The facts are that the plaintiffs alleged that while they were employed by United Salt, they had been sexually harassed, discriminated and retaliated against, and subjected to assault and battery by United Salt’s manager, all in violation of Title VII of the Civil Rights Act of 1964. Their lawyer sought to conduct ex parte interviews with United Salt employees "not to obtain admissions imputable to the corporation[,]" but "to gather information relevant to the incidents of sexual harassment that occurred on the premises of United Salt." United Salt predictably sought to prevent the interviews from taking place, and asserted that such ex parte contacts were prohibited by Lewis v. CSX Transp., Inc., 202 F.R.D. 464 (W.D. Va. 2001).
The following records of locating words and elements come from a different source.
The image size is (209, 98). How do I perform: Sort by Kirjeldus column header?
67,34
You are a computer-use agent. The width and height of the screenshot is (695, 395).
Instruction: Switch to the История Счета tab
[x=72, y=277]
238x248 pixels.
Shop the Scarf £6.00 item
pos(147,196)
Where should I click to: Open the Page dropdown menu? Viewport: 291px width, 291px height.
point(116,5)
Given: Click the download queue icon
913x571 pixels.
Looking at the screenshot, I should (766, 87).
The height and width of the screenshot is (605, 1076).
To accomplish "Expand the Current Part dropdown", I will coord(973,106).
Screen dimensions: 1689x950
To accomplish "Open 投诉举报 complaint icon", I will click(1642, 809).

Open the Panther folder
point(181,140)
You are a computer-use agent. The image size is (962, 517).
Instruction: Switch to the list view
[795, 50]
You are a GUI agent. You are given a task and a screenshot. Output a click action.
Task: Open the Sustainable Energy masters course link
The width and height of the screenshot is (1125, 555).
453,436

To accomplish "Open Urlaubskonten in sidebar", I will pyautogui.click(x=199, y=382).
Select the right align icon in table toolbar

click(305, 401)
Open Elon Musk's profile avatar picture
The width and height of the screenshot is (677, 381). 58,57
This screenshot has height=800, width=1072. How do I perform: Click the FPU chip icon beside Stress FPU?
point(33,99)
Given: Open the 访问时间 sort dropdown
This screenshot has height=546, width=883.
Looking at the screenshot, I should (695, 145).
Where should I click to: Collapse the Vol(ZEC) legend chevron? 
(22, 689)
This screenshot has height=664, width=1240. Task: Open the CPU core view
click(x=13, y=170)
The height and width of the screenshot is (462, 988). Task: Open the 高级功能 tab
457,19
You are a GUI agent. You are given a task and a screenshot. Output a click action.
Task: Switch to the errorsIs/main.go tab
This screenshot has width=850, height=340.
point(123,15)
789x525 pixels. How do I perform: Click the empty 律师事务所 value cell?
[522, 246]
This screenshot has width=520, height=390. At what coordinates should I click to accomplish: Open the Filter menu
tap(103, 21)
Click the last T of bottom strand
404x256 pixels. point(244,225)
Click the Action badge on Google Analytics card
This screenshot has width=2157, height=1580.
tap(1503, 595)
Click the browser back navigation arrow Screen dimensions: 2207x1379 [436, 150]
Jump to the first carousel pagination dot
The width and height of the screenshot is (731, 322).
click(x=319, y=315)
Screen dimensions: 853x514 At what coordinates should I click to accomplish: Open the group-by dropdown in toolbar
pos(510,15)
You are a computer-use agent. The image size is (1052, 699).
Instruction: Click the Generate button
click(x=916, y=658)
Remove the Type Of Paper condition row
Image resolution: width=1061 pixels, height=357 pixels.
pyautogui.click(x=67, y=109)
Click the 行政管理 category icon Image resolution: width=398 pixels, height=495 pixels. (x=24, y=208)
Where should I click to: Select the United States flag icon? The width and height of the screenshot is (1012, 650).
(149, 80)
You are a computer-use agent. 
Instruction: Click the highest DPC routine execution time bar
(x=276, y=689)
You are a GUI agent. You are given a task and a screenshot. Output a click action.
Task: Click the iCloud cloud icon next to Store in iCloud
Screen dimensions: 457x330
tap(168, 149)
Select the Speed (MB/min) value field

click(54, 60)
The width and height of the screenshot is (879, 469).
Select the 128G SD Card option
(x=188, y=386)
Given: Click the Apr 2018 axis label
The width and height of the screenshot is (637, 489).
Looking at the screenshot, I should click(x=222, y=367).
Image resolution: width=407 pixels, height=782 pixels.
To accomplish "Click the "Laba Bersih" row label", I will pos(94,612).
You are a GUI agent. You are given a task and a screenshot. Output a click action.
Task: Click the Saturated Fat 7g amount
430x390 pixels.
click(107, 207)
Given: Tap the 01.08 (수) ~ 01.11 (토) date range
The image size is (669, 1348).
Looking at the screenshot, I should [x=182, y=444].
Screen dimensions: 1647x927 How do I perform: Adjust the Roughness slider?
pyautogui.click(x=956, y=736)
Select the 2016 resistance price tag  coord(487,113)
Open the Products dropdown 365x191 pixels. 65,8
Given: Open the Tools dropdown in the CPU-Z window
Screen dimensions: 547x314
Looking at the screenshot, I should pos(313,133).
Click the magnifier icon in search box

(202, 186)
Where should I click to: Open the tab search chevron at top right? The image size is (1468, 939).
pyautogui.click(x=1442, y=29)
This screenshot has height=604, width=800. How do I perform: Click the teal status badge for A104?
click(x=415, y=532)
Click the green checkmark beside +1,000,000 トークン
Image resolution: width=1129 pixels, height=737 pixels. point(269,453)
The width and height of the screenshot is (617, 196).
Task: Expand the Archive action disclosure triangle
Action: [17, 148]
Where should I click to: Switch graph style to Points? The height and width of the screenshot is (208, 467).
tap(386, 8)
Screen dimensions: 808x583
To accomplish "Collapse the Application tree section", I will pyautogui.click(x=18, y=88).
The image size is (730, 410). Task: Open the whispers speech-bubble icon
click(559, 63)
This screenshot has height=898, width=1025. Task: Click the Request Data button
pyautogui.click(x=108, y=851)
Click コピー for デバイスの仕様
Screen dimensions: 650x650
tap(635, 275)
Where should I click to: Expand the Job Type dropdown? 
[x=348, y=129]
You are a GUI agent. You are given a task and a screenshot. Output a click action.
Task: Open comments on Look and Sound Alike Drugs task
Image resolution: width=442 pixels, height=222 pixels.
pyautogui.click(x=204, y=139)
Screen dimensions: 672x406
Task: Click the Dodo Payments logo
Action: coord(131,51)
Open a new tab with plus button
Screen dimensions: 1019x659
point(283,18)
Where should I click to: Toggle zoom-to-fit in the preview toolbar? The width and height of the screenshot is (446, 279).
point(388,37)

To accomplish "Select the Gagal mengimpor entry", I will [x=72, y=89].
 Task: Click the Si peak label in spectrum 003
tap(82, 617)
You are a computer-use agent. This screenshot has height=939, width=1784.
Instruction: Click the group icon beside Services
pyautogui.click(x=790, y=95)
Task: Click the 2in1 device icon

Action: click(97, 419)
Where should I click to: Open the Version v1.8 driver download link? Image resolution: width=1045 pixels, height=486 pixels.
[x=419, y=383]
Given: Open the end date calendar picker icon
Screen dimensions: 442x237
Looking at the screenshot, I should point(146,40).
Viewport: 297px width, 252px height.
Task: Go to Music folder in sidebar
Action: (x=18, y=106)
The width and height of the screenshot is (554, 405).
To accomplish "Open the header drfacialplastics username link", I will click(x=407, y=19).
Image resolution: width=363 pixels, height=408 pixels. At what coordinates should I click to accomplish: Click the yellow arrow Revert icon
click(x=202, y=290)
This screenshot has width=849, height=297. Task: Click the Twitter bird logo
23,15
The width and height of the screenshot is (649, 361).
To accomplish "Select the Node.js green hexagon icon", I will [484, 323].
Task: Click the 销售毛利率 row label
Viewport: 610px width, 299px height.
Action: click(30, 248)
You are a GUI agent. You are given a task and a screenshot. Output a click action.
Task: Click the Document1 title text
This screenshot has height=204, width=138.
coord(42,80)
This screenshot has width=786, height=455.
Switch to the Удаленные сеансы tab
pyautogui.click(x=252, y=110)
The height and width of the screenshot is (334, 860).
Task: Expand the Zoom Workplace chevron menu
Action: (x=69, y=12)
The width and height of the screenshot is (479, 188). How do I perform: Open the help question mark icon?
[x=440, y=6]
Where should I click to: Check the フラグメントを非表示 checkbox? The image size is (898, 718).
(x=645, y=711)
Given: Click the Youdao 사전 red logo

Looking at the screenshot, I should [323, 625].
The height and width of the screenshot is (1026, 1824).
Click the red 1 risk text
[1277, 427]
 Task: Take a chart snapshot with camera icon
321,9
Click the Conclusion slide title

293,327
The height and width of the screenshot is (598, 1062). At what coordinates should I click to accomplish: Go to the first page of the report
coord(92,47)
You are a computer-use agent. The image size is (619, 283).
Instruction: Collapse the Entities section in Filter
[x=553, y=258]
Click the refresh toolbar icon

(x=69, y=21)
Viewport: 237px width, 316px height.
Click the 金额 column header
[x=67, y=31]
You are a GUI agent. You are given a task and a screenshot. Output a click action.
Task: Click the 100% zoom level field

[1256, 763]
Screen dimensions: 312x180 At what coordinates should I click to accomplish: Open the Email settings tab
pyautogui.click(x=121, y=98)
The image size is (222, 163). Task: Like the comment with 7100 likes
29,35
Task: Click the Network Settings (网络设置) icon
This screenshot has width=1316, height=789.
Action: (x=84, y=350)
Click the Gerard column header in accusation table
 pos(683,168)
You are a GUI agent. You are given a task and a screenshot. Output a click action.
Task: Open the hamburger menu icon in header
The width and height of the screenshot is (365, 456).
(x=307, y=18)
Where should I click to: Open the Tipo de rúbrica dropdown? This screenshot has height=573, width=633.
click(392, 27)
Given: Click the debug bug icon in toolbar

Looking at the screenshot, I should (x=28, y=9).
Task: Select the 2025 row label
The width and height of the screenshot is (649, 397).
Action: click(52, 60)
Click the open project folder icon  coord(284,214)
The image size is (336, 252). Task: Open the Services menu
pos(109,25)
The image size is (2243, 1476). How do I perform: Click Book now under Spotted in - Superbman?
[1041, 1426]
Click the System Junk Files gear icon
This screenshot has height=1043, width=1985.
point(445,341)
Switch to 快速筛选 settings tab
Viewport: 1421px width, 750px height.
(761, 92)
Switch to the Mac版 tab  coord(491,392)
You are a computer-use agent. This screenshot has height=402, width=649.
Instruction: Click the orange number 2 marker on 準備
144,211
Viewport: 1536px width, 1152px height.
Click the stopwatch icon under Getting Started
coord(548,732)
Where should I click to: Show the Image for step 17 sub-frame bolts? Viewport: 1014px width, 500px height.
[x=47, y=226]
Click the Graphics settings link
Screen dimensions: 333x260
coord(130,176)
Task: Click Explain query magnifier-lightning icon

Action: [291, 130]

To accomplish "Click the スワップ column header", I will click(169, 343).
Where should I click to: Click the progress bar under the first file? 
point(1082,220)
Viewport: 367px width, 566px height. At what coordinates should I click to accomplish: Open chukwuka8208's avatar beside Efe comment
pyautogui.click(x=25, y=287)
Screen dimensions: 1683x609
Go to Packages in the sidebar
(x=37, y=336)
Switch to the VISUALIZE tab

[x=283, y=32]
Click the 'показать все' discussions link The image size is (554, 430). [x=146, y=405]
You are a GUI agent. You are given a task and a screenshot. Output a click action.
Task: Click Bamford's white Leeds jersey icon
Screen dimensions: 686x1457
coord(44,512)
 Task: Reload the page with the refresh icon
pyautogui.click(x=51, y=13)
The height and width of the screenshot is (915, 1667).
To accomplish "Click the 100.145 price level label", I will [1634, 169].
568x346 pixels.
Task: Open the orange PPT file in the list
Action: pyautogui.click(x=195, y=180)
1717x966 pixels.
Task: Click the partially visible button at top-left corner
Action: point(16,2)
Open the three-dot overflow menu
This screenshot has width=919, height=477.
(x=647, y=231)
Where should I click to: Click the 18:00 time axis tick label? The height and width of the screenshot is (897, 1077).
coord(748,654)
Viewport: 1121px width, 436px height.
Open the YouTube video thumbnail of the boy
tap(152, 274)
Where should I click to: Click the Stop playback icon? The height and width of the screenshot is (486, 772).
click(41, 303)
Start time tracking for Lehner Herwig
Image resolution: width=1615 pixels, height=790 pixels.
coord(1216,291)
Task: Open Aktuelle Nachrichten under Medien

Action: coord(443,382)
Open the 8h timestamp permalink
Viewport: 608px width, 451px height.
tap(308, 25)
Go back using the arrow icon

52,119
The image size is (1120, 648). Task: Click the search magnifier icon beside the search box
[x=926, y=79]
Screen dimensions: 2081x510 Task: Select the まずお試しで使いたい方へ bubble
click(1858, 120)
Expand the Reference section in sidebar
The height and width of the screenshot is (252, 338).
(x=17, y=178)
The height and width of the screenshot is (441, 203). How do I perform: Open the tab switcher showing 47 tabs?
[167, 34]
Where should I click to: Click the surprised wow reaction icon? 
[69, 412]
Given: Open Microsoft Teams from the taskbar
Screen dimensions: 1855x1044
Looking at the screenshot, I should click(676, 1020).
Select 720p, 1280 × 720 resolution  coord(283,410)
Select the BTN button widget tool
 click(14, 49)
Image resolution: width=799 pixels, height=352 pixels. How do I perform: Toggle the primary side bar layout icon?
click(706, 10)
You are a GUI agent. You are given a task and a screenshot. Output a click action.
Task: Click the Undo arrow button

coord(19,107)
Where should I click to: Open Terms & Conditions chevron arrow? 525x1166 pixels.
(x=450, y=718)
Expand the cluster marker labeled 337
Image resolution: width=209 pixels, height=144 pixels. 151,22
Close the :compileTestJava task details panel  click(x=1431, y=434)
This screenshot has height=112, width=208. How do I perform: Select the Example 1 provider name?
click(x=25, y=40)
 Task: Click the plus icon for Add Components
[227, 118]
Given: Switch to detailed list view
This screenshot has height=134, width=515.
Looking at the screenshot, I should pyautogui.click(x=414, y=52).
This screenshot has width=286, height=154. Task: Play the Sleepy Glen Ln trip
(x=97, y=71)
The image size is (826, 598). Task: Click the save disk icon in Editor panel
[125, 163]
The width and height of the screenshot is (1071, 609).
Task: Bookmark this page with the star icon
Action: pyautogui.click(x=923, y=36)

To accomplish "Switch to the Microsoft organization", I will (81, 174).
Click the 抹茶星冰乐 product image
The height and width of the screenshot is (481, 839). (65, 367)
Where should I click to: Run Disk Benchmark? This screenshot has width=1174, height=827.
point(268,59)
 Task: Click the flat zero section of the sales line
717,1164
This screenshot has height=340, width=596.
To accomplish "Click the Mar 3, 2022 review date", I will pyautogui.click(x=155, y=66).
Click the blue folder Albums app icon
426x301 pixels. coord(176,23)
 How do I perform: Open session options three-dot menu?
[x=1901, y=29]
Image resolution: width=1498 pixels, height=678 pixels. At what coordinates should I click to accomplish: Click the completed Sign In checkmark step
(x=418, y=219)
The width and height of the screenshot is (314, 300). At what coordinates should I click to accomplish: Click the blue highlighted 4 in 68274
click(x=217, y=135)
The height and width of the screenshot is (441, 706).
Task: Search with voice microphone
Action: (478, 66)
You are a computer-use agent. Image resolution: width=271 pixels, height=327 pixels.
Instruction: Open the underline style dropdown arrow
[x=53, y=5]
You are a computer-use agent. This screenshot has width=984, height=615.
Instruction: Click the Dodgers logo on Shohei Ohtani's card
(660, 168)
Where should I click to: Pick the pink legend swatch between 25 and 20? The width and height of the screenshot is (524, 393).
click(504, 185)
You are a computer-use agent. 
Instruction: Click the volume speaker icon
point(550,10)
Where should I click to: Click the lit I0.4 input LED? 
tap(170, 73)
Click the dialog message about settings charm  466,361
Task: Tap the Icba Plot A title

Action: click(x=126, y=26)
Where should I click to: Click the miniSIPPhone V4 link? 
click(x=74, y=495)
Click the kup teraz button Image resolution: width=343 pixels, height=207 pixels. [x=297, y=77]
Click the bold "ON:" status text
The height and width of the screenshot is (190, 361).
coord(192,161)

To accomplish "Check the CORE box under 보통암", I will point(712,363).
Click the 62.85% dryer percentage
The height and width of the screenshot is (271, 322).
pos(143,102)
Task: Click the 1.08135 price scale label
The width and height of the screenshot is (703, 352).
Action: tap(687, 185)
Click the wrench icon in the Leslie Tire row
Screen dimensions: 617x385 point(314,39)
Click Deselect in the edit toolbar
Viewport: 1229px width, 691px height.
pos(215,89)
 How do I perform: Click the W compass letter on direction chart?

The plaintiffs relied on Rule 4.2 of the Virginia Rules of Professional Conduct, which provides that, "[i]n representing a client, a lawyer shall not communicate about the subject of the representation with a person he lawyer knows to be represented by another lawyer in the matter, unless the lawyer has the consent of the other lawyer or is authorized by law to do so." The plaintiffs also pointed out that Comment 7 to Rule 4.2 clarified that "[i]n the case of an organization, this Rule prohibits communications by a lawyer for one party concerning the matter in representation with persons in the organization’s "control group" as defined in Upjohn v. United States, 449 U.S. 383 (1981) or persons who may be regarded as the ‘alter ego’ of the organization."
The Comment explains that the "control group" test:
prohibits ex parte communications with any employee of an organization who, because of their status or position, have the authority to bind the corporation. Such persons may only be contacted with the consent of the organization’s counsel, through formal discovery or as authorized by law.
Thus, the plaintiffs argued that because the employees whom their counsel wanted to interview did not have the authority to bind the corporation, they were not within its "control group," and so Rule 4.2 permitted the interviews to take place.
However, the court found that the Lewis court had explained that Rule 801(d)(2)(D) of the Federal Rules of Evidence required a court to look to federal law, and not just the Rules of Professional Conduct, to decide whether ex parte contacts with the corporate defendant’s employees were permissible.
The court distinguished Lewis on the grounds that it involved a plaintiff’s claim under the Federal Employer’s Liability Act for damages resulting from injuries sustained due to the negligence of his employer. Under those circumstances, the plaintiff’s co-workers could make statements regarding the allegedly negligent condition of the empoyer’s equipment that would constitute admissions, even though those employees were not management or otherwise members of the "control group."
That was not the case with the plaintiffs’ claims against Salt Rock and their manager under TItle VII, though, where "the employer is subject to vicarious liability only for acts of supervisory employees." Consequently, only those supervisory employees could impute liability to the employer:
While statements from co-workers regarding the actions of supervisory personnel could be used as evidence to prove that sexual harassment had occurred, those statements, from non-supervisory personnel, would not be an admission imposing liability on the employer. With this distinction in mind, it appears that the rationale for the Lewis decision — to prevent an attorney from circumventing opposing counsel to obtain statements from employees which could be used to impute liability on the employer — is not present in this case.
The court held that the plaintiffs’ counsel could contact the plaintiffs’ co-workers, but not any supervisory or managerial employees.
Holm and Kinsel point out that Smith means that a company involved in a dispute should inform its employees that litigation could result, in which case the other party’s lawyer may contact them. They suggest that the company should also consult its lawyers about what to say to its employees about the potential contact by the other side, which makes sense. But as I read Smith, a corporation’s non-supervisory or managerial employees are under no obligation to talk the opposing party’s lawyer, so that may be the best advice to give the employees.
And finally, I wish everyone a happy, healthy, and successful 2010!